Il blu per la nazionale non è solo un colore: è un segno di fede, protezione e vittoria che nasce dalla fiducia in Dio!
Molte persone conoscono l'iconica maglia gialla della nazionale brasiliana, la famosa canarinha, ma pochi conoscono la storia che c'è dietro la divisa blu, che è diventata un simbolo di fede e vittoria. E sì: questa storia ha molto a che fare con la Vergine di Aparecida, patrona del Brasile...

Un Imprevisto in Finale... e un Atto di Fede
Era il 1958. Il Brasile stava per giocare la finale di Coppa del Mondo contro la Svezia, a Stoccolma. Il problema? Entrambe le squadre indossavano maglie di colore giallo. Secondo il regolamento, la squadra di casa aveva la precedenza in merito e gli svedesi hanno deciso di giocare con quel colore.
Quindi il Brasile aveva bisogno di cambiare divisa. L'alternativa più logica sarebbe stata tornare alla maglia bianca, la stessa che aveva indossato nella dolorosa sconfitta contro l'Uruguay nella finale di Coppa del Mondo del 1950 al Maracaná. Il ricordo dello storico "Maracanazo" però era ancora molto presente, e in tanti temevano di rivivere quell'amara esperienza...
Secondo la tradizione, il capo della delegazione brasiliana, Paulo Machado de Carvalho, angosciato, ha deciso di ricorrere a ciò che innumerevoli cattolici fanno in tempi di incertezza: pregare. Dopo il raccoglimento, ha alzato lo sguardo e ha visto un'immagine di Nostra Signora Aparecida sul muro. È stato allora che ha trovato l'ispirazione: la nuova maglia sarebbe stata blu, come il mantello della Patrona del Brasile.

Una Soluzione dell'Ultimo Minuto
Quella stessa notte, i membri della delegazione si sono affrettati a percorrere le strade di Stoccolma per acquistare magliette blu. Non c'era tempo per confezionare nuove uniformi ufficiali, quindi hanno improvvisato: hanno rimosso gli stemmi dalle magliette gialle e li hanno cuciti sulle nuove.
Il 29 giugno 1958, la squadra è entrata in campo con maglia blu e pantaloncini bianchi. Quello che è successo dopo è stato impresso per sempre nella storia del calcio: la nazionale brasiliana ha battuto la Svezia 5-2, vincendo la prima Coppa del Mondo della sua storia.

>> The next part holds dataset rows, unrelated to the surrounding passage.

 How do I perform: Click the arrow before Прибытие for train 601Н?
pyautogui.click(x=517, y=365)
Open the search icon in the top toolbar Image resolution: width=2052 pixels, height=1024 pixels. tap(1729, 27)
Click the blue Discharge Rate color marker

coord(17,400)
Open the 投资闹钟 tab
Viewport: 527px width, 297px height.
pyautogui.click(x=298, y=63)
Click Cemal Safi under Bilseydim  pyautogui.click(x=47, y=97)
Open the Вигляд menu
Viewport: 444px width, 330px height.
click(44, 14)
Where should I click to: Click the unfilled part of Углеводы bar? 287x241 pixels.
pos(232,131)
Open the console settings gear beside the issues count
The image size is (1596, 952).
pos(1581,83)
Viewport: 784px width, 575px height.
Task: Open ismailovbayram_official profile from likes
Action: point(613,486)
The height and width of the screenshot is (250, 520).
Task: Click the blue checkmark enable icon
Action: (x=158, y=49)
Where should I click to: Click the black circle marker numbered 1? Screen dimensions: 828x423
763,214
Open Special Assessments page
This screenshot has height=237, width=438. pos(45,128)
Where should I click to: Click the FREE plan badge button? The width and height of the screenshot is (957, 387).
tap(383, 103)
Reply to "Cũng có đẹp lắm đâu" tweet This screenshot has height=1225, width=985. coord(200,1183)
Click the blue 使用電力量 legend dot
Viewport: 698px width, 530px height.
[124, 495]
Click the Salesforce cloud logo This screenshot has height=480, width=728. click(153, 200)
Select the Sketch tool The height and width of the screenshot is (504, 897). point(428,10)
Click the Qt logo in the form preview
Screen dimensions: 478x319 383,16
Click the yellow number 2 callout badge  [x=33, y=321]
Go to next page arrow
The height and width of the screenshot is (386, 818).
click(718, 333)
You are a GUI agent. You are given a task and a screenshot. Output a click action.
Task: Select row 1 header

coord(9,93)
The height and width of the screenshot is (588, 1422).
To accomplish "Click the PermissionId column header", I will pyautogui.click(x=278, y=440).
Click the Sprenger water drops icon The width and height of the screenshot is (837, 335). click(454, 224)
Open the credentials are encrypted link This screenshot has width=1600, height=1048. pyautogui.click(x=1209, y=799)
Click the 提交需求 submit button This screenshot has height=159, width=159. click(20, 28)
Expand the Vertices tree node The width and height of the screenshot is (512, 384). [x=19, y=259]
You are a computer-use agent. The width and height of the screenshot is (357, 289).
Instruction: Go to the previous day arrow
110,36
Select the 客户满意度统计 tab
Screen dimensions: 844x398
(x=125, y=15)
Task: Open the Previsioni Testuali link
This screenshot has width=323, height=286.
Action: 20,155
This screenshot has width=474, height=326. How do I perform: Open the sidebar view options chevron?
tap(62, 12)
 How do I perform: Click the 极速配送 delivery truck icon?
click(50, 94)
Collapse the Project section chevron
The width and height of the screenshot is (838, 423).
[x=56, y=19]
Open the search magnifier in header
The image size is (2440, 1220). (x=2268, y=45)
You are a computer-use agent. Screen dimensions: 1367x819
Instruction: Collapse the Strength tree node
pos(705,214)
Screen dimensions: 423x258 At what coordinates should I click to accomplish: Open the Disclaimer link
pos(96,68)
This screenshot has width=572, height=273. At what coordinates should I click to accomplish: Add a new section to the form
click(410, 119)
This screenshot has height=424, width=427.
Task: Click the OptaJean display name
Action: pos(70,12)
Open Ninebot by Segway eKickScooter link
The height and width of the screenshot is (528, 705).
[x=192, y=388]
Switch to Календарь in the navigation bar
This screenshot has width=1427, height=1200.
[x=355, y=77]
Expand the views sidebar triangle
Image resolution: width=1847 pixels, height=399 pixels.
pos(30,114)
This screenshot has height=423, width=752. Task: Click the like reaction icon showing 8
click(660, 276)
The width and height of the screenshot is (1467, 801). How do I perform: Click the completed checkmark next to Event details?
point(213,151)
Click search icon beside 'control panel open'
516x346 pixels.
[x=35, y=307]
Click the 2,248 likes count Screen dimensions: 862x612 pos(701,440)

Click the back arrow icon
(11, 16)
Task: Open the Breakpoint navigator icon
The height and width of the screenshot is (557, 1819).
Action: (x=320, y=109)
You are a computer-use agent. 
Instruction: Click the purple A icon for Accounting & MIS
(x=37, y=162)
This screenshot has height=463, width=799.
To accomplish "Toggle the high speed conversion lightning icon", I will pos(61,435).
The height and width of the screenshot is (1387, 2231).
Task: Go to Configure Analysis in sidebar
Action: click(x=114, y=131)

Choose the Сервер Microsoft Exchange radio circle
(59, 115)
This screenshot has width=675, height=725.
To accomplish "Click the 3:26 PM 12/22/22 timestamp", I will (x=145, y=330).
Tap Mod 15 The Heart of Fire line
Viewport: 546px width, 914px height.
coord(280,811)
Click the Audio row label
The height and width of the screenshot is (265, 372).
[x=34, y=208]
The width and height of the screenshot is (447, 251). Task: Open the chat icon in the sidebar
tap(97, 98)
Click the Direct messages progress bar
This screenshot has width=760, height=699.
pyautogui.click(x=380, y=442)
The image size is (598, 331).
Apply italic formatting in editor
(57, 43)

L'origine del “Manto Sagrado”
A partire da quella storica vittoria, la maglia blu ha acquisito un significato speciale per molti brasiliani. Non era più solo un'uniforme alternativa, ma un simbolo di protezione, speranza e trionfo. Diversi storici del calcio affermano che è stato allora che il termine "manto sagrado" per la maglia della squadra ha iniziato a diventare popolare in Brasile.
L'immagine di una squadra campione del mondo che indossa un'uniforme ispirata al mantello della Patrona del paese ha contribuito a rafforzare il legame tra fede e calcio, una relazione che è ancora viva nella cultura sportiva brasiliana fino ai giorni nostri!